Official correspondence showed that the government is no longer willing to work with Strabag towards the implementation of the project, opening opportunities for other rivals in the construction industry.
“We regret to advise that the government will not rescind or amend the afore-mentioned notice of termination dated February 23, 2011,” Roads permanent secretary Michael Kamau said in a letter to the construction firm in reference to an appeal lodged on March 17.
The fallout between the government and Strabag followed a conditional offer by the World Bank that it would only finance the project once Strabag — the project’s contractor — complied with its social and environmental safeguards including land acquisition and Kenyan legal provisions.
Reacting to the position by the World Bank, Mr Kamau slapped Strabag with a letter on February 23, terminating all form of engagement that would have led to the close of financial deals for the project.
“As you are aware, the World Bank has formally conveyed to the government the decision that it will not support the project as currently structured. In this regard, a decision has been reached to terminate the process towards commercial close,” the PS said in a letter to Strabag through its local partners, Nairobi Motorway Company Limited.
The project is the centre of a dispute between the government and property owners over intended demolition of buildings valued at billions of shillings while an alternative road can be designed to pass through a less built-up area.
Strabag however maintained it was ready to comply with the requirements set out by the World Bank and urged the government to review its decision.

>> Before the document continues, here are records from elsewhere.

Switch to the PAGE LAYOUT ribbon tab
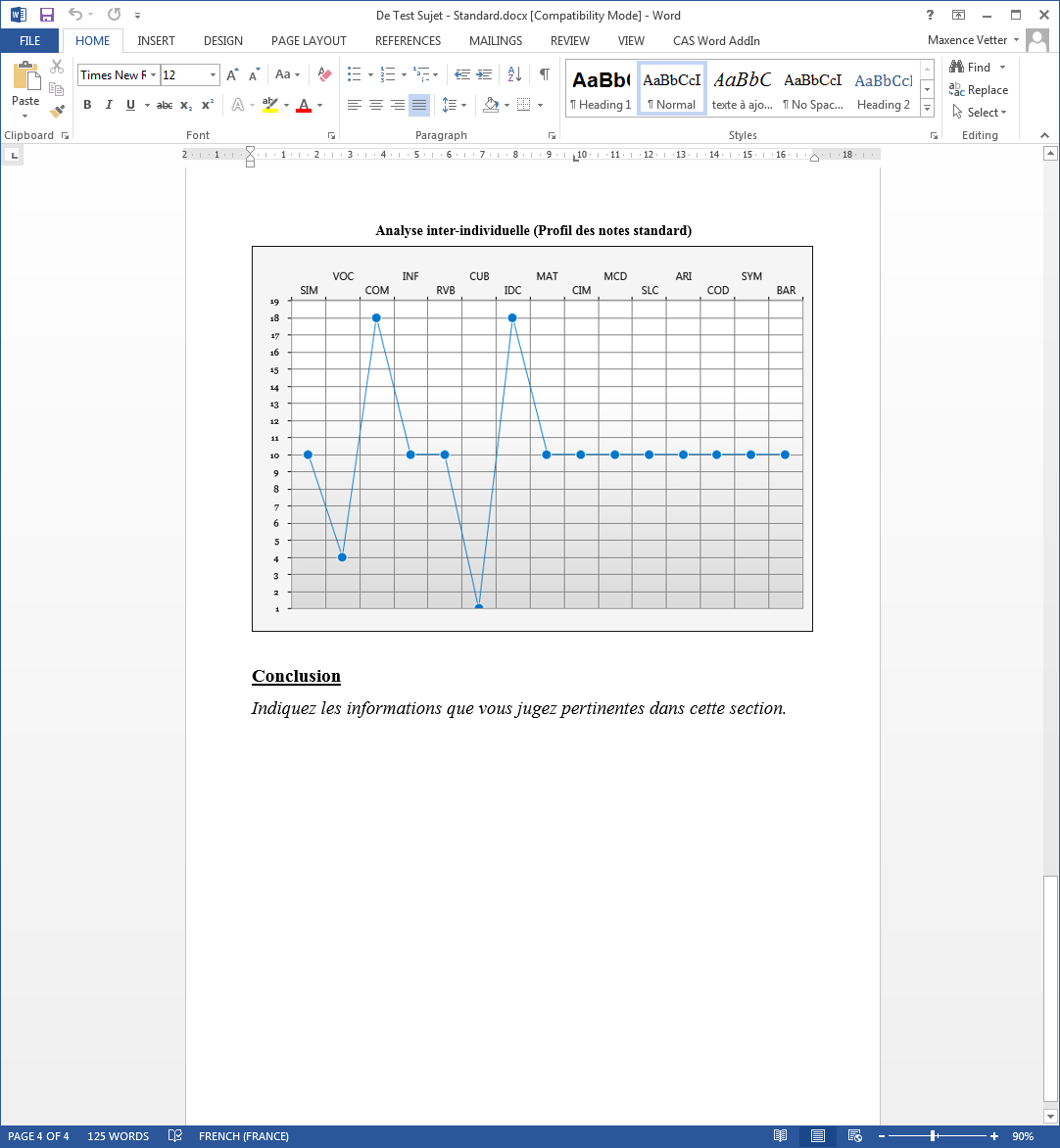Image resolution: width=1060 pixels, height=1148 pixels. point(309,41)
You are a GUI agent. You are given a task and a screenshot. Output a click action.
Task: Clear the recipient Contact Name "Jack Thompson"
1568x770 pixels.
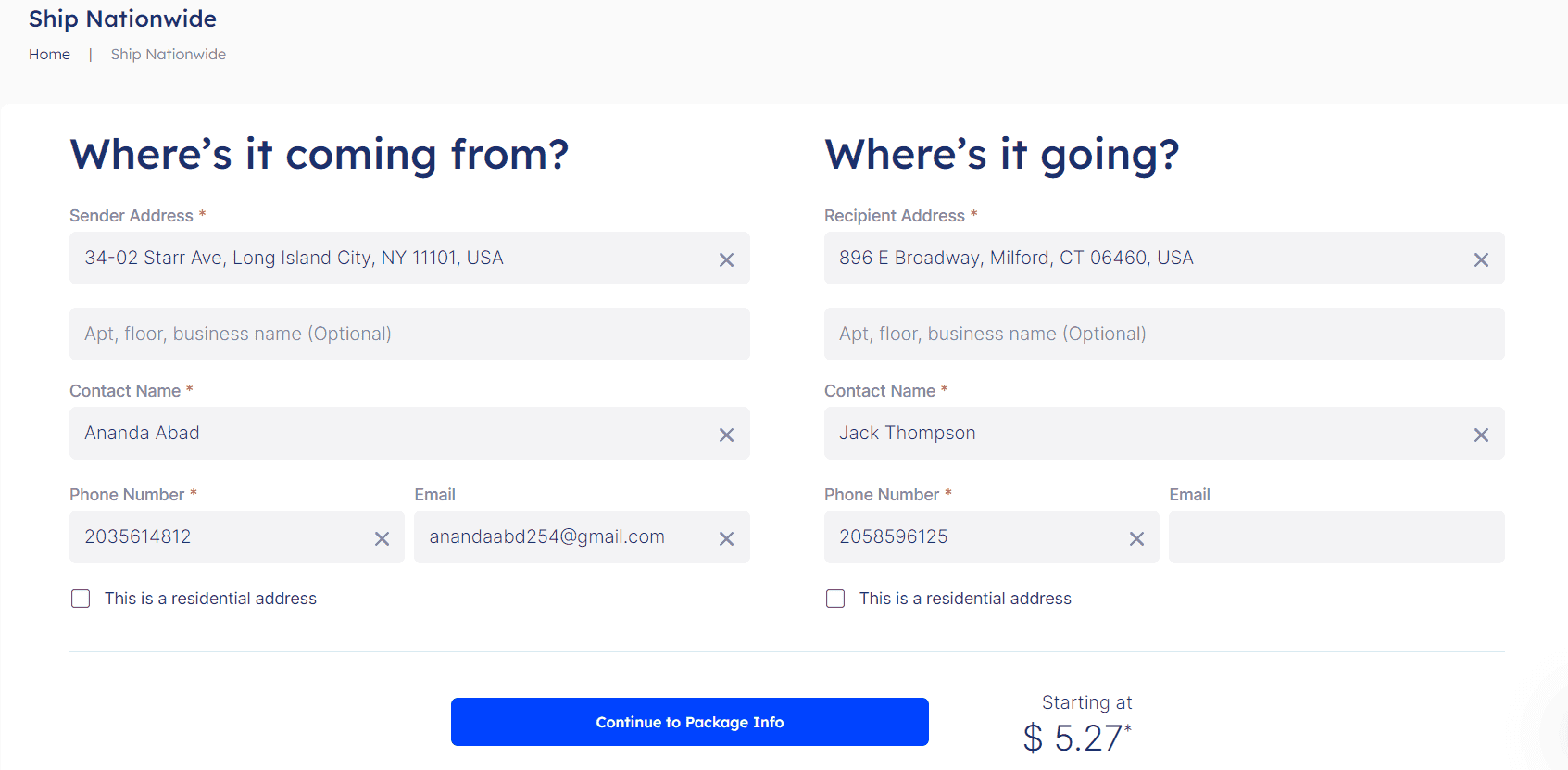click(x=1481, y=434)
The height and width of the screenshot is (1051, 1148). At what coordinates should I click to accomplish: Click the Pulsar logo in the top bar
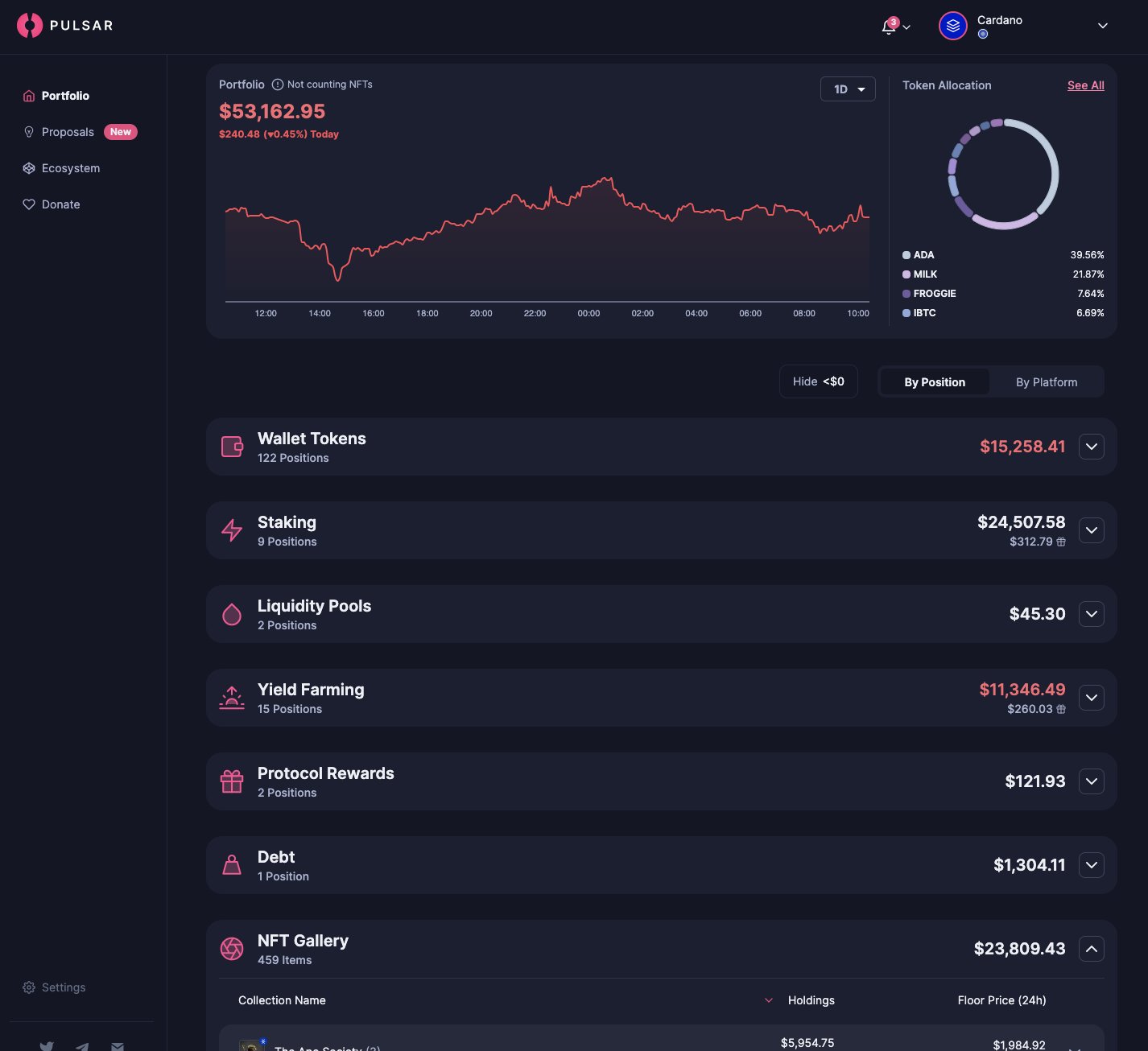point(64,25)
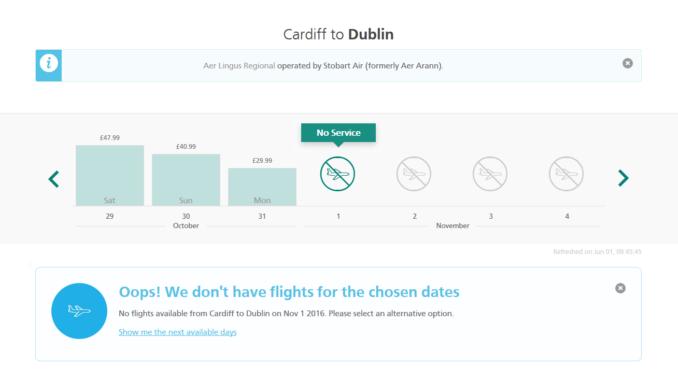Click the 'Cardiff to Dublin' heading
The width and height of the screenshot is (678, 381).
(338, 34)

“We are very ready to carry on with the work and our only appeal to the ministry of Roads in Kenya is that we be given a chance to do so,” Wolfgang Sommerbauer, the director in-charge of international projects at Strabag told the Business Daily in an interview.
“We remain committed to ensuring we have a financial close within twelve months after signing the concession agreement and begin actual construction early next year.”
According to an initial blueprint of the project, dubbed Nairobi Toll Road (NTR), would entail paving of a 77-kilometre overpass between the Athi River Junction on Mombasa Road and Kikuyu on the Naivasha Highway.
The concession would consist of six road sections along Uhuru Highway, a stretch within the greater Nairobi area aligned to what is referred to as the Northern Corridor.
The seventh section would be a 29km bypass as an alternative to the urban stretch of 25km.
The project was to be run on a 30-year build-operate-transfer (BOT) model.
Motorists using the facilities would be required to pay toll fees of about Sh572 per day to the concessionaire.
Although the project was to take off two years ago, ground breaking has not come to fruition after the World Bank’s private sector lending arm, the International Finance Corporation (IFC) raised several objections over integrity compliance procedures within the consortium of firms that operated under Strabag’s fold.
“Furthermore, as is standard in projects of this nature, IFC participation would also be subject to satisfactory completion of our standard project due diligence, certain social and environmental safeguards including land acquisition,” Jean Phillipe Prosper, IFC’s director for Eastern and Southern Africa said in a letter to the Roads ministry.
Roads minister Franklin Bett has gone on record saying that the government was however still willing to work with the World Bank on the project. Legal analysts also pointed out that the removal of Strabag from the deal could have legal implications, implying hefty compensation for lost business.
“We are not ready to walk that path yet...our energy will for now remain focused on trying to have talks with the government of Kenya that we be allowed to carry on with the project,” Mr Sommerbaue said.